## Task goal
Rewrite the records from the line that contains "Given: Open the Svi klijenti menu item" through the line that contains "Looking at the screenshot, I should tap(177, 192).", putting "Chief Executive Officer" wherever "Chief Financial Officer" appears and changing nothing else. Return only those lines.
##### Excerpted records
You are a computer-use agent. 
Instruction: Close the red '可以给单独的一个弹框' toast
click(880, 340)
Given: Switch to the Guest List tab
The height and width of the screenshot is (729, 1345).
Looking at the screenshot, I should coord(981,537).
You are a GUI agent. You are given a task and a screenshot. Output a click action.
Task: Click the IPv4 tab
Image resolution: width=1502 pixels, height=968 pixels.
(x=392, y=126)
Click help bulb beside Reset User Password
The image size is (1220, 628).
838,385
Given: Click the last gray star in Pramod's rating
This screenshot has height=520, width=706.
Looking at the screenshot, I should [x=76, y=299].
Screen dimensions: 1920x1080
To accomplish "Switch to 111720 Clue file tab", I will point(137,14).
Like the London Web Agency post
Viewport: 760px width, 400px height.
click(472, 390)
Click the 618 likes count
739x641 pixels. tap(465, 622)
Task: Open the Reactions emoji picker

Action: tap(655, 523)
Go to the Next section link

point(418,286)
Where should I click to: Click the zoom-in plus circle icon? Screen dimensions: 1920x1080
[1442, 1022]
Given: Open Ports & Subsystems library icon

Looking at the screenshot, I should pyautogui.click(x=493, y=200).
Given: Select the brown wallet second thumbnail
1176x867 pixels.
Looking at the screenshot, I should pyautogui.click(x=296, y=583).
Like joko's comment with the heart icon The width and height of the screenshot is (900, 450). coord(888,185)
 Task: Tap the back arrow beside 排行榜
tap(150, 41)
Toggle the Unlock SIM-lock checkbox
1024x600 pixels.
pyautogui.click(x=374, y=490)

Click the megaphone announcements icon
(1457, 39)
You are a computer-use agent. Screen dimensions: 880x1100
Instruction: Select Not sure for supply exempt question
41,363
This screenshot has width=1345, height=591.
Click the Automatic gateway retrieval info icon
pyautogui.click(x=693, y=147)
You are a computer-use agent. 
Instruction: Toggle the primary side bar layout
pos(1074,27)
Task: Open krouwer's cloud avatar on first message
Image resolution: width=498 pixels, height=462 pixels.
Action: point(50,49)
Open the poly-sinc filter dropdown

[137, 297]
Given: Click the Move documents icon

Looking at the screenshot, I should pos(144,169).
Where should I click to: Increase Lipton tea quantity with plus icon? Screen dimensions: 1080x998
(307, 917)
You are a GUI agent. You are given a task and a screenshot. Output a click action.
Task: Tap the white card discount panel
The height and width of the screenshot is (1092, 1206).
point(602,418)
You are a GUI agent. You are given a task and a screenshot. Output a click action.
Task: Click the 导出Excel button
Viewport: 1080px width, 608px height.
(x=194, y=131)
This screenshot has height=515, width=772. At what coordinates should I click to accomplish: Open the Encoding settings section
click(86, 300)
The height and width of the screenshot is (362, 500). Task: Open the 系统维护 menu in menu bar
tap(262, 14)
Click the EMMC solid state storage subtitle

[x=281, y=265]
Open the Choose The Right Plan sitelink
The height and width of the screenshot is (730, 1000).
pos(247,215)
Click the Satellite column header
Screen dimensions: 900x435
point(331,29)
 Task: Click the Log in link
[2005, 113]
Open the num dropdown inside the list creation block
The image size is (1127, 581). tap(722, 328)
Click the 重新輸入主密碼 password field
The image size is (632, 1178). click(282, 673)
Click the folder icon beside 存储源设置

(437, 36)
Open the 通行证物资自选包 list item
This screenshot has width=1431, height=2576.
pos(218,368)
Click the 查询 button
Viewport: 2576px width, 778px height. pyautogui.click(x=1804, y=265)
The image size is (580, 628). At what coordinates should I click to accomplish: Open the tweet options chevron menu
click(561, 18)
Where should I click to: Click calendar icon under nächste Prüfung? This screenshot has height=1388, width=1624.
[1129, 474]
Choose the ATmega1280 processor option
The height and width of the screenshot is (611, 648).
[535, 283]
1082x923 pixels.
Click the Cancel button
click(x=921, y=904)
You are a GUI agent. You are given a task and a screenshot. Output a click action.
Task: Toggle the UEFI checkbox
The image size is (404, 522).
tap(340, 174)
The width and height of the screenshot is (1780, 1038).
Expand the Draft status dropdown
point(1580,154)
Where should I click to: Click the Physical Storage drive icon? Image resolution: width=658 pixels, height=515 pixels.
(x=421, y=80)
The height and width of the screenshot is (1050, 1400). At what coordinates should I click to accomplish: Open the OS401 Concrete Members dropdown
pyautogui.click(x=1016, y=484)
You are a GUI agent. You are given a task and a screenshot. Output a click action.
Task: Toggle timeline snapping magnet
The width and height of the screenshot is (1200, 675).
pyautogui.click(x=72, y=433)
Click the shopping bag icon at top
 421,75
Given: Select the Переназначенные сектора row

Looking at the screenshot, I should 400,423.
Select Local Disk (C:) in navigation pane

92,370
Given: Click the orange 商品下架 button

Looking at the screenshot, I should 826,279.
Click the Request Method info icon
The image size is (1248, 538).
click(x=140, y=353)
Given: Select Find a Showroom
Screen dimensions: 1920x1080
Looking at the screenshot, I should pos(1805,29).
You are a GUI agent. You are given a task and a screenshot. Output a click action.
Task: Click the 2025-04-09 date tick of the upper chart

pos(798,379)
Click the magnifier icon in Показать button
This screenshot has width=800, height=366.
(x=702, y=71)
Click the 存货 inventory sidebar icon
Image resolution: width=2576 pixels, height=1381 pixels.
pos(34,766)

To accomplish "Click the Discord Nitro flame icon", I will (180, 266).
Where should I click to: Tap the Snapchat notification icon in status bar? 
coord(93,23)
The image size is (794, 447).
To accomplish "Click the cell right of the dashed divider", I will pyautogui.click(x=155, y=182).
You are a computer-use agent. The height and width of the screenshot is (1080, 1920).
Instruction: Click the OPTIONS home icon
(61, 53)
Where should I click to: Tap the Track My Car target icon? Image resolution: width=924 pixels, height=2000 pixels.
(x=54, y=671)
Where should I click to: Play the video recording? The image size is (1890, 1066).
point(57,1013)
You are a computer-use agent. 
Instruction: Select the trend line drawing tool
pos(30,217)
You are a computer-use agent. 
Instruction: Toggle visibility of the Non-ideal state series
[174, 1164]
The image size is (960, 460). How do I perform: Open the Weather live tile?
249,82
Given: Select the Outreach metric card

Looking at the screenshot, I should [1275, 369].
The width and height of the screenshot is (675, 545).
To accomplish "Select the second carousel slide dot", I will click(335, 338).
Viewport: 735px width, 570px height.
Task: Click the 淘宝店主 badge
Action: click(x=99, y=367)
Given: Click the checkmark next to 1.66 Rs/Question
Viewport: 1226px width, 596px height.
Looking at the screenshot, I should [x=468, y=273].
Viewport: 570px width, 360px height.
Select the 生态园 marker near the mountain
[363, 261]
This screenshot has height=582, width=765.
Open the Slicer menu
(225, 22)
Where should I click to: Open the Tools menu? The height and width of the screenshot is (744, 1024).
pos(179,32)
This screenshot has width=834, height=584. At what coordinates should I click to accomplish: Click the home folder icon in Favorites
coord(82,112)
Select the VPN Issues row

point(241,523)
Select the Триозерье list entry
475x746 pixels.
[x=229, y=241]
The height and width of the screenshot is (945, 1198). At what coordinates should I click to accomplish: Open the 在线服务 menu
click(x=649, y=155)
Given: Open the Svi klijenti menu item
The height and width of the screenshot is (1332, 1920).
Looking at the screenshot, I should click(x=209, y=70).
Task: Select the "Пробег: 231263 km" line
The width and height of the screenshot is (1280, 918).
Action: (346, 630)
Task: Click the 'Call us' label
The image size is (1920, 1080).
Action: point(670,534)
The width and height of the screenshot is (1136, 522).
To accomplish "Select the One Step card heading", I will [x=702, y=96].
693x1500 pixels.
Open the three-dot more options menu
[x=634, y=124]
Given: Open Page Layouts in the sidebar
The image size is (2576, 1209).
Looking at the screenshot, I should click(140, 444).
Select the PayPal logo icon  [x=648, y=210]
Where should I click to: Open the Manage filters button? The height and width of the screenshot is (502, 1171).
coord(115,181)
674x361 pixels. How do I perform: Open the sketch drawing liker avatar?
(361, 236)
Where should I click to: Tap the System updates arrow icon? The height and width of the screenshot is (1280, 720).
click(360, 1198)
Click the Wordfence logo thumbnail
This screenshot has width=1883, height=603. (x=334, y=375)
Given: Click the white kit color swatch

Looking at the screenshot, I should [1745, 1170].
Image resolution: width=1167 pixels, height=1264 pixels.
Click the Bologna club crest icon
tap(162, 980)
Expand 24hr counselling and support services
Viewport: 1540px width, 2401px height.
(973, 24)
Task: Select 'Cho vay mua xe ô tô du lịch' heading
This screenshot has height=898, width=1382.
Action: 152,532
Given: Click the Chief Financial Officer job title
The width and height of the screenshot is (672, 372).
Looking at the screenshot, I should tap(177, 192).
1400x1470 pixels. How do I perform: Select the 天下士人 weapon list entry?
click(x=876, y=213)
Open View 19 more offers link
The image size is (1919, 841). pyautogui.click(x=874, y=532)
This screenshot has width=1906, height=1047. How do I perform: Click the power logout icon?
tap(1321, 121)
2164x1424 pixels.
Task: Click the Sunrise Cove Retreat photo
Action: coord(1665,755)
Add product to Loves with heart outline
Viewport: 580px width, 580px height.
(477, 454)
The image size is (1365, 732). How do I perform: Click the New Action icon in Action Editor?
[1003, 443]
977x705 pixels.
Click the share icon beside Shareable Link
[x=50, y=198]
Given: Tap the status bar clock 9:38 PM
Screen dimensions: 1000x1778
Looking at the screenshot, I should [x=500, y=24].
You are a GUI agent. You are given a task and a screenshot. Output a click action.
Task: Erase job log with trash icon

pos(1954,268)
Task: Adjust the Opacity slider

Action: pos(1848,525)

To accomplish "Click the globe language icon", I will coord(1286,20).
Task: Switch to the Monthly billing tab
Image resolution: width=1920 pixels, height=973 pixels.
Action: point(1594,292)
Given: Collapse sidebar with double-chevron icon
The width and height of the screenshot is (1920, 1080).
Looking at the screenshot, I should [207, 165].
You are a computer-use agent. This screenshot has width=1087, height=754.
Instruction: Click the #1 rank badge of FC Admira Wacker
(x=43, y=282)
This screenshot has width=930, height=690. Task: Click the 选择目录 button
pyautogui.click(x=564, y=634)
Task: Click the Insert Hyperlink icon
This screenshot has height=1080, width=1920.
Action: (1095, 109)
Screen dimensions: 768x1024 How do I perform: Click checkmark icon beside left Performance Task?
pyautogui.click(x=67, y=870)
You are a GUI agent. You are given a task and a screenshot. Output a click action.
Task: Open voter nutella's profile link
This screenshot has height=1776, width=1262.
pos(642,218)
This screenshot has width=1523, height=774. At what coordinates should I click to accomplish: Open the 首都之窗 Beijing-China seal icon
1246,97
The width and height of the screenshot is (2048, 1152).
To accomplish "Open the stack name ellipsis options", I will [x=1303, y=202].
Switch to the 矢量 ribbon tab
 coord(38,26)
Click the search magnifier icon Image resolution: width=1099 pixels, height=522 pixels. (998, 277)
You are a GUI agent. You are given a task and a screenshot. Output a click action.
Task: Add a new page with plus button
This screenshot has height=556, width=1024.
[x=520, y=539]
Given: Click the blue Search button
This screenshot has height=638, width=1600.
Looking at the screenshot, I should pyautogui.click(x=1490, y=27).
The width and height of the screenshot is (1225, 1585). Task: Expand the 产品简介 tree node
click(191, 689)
##########
## Solution for this problem
Given: Open the Svi klijenti menu item
The height and width of the screenshot is (1332, 1920).
Looking at the screenshot, I should click(x=209, y=70).
Task: Select the "Пробег: 231263 km" line
The width and height of the screenshot is (1280, 918).
Action: (346, 630)
Task: Click the 'Call us' label
The image size is (1920, 1080).
Action: point(670,534)
The width and height of the screenshot is (1136, 522).
To accomplish "Select the One Step card heading", I will [x=702, y=96].
693x1500 pixels.
Open the three-dot more options menu
[x=634, y=124]
Given: Open Page Layouts in the sidebar
The image size is (2576, 1209).
Looking at the screenshot, I should click(140, 444).
Select the PayPal logo icon  [x=648, y=210]
Where should I click to: Open the Manage filters button? The height and width of the screenshot is (502, 1171).
coord(115,181)
674x361 pixels. How do I perform: Open the sketch drawing liker avatar?
(361, 236)
Where should I click to: Tap the System updates arrow icon? The height and width of the screenshot is (1280, 720).
click(360, 1198)
Click the Wordfence logo thumbnail
This screenshot has width=1883, height=603. (x=334, y=375)
Given: Click the white kit color swatch

Looking at the screenshot, I should [1745, 1170].
Image resolution: width=1167 pixels, height=1264 pixels.
Click the Bologna club crest icon
tap(162, 980)
Expand 24hr counselling and support services
Viewport: 1540px width, 2401px height.
(973, 24)
Task: Select 'Cho vay mua xe ô tô du lịch' heading
This screenshot has height=898, width=1382.
Action: 152,532
Given: Click the Chief Executive Officer job title
The width and height of the screenshot is (672, 372).
Looking at the screenshot, I should tap(177, 192).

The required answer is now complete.